* [Exercise requirements]:
[A] Decide whether each statement below agrees with the blog post on guarding one's heart and mind. Answer yes or no for each, quoting the deciding words of the post exactly.
(i) The writer presents the post as an argument asking people to stop posting such material.
(ii) The writer's teens expect adulthood to let them watch and listen to whatever they want.
(iii) The writer keeps stricter boundaries now as an adult than as a child or teenager.
[B] Duplicate word for word the part of the blog post on guarding one's heart and mind that opens with the words "If you are human, then" and closes with "to fixate on.".

Passage for review START

I don’t want to see this – protecting my heart and mind


 

That little downward arrow on the right side of my friend’s Facebook posts have been getting a lot of action from me lately. “I don’t want to see this” seems to be a daily click on my part. I have used this on explicit sexual posts, crude humour posts, numerous beheading posts, breastfeeding triplets on the beach posts, and watch this person be ripped apart by lion posts. 

 

I realize as an adult that people have the right and freedom to post what they will, and I have the right and freedom to block as I will. This is not an argument to ask people to stop posting these types of materials, even though child beheadings and glow in the dark penis battles are not exactly breakfast reading material in my eyes, but I will save THAT post for another day.

 

My purpose today is to challenge us all, that in a world that is increasingly evil, and perverse, we must be more diligent to protect our own eyes, ears, and hearts. We are more sensitive than we think.

 

One of the MOST IMPORTANT roles of a parent is to guard our child’s hearts. We do this through protecting what they see, what they hear and what they do. Most parents do an amazing job at this, and some, well let’s just say Saw 3 is probably not the best bonding movie with your 3-year-old son. (sigh)

 

My teens, who fight me on this on a minute-by-minute basis, assume that when they turn into an adult they can do what they want, watch what they want, and listen to what they want.  My teens live under this fantasy that once they break out from underneath our authority it will be a smorgasbord of freedom, including zombie video games, and explicit rap music.

 

What they don’t realize is, is that when you get older life gets harder, tragedies get closer to home, heart breaks last longer, grief cuts deeper, and our hearts and minds constantly wrestle with, is it all worth it. In adulthood we spend many, many of our years trying to heal our hearts from life events.

 

If you are human, then you will know this to be true. 

 

I try as often as I can to explain to my children that I have stronger and stricter boundaries for myself now as an adult than I ever did as a child or a teenager.  I don’t do it out of religious rules, I don’t do it to prove a point to others, I do it to protect what is still soft and untouched in my heart, and in my life, to preserve my thoughts for what is good, and to diminish the fears and horrors my imagination likes to fixate on.

Passage for review END
Listed entries START

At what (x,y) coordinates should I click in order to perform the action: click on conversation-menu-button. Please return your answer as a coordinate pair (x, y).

Listed entries END
Listed entries START

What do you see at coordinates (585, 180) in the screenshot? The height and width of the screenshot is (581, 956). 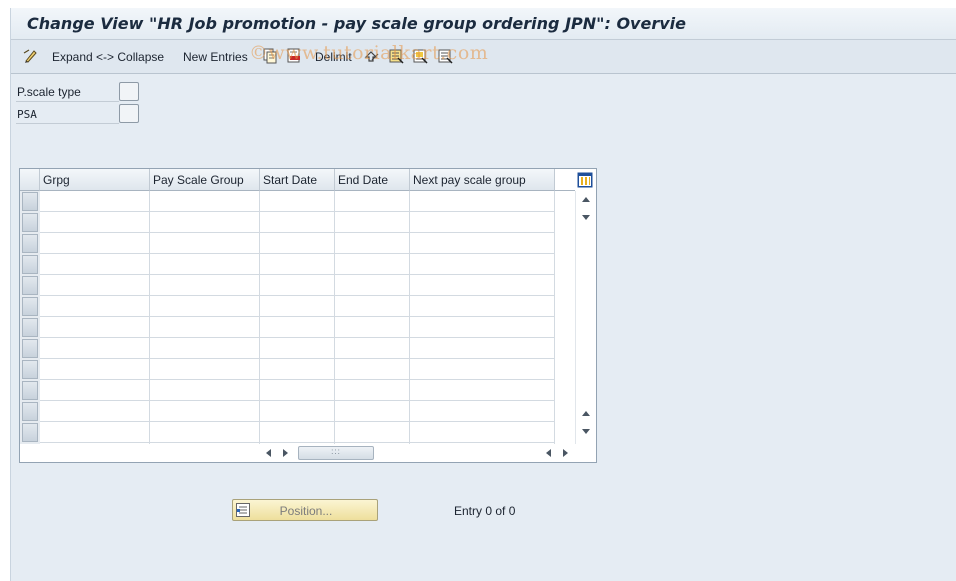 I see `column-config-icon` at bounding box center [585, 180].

Listed entries END

* [Replies]:
[A]
(i) No: "This is not an argument to ask people to stop posting these types of materials"
(ii) Yes: "assume that when they turn into an adult they can do what they want, watch what they want, and listen to what they want."
(iii) Yes: "I have stronger and stricter boundaries for myself now as an adult than I ever did as a child or a teenager."

[B]
If you are human, then you will know this to be true. 

 

I try as often as I can to explain to my children that I have stronger and stricter boundaries for myself now as an adult than I ever did as a child or a teenager.  I don’t do it out of religious rules, I don’t do it to prove a point to others, I do it to protect what is still soft and untouched in my heart, and in my life, to preserve my thoughts for what is good, and to diminish the fears and horrors my imagination likes to fixate on.